About this exercise:
Although pictures appear in the entries below, leave them out and print exactly the lines from the first line through the line containing "The width and".

Record excerpts:
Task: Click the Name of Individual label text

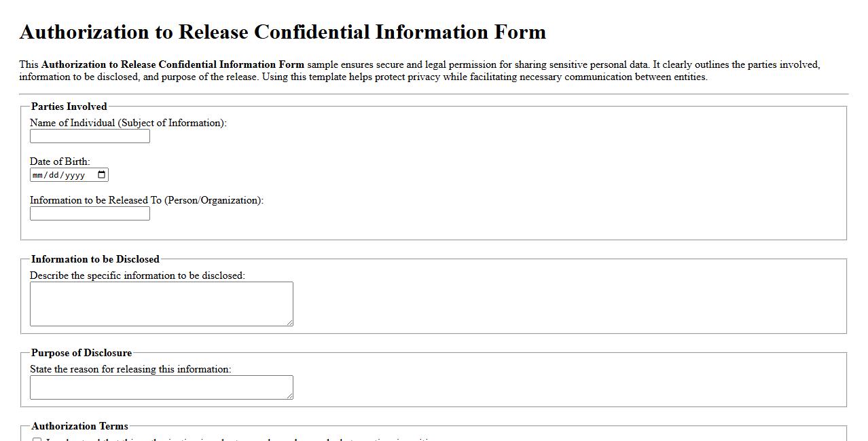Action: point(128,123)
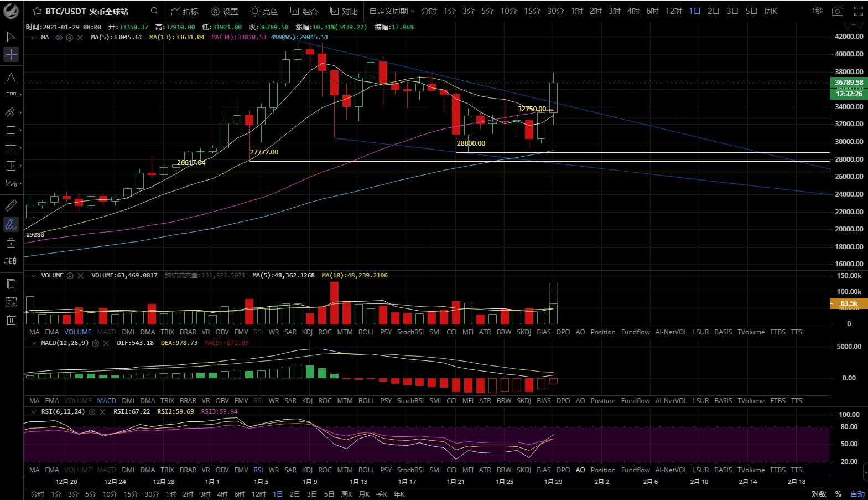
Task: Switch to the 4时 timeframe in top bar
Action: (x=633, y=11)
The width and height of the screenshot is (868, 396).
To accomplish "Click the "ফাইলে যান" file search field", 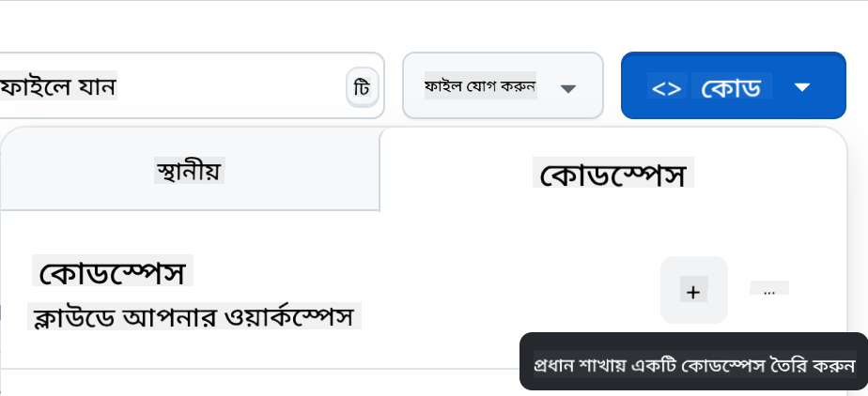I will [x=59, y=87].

Your solution:
Task: Click the Name of Individual label text

Action: point(128,123)
Task: Switch to the 4时 timeframe in top bar
Action: (x=633, y=11)
The width and height of the screenshot is (868, 396).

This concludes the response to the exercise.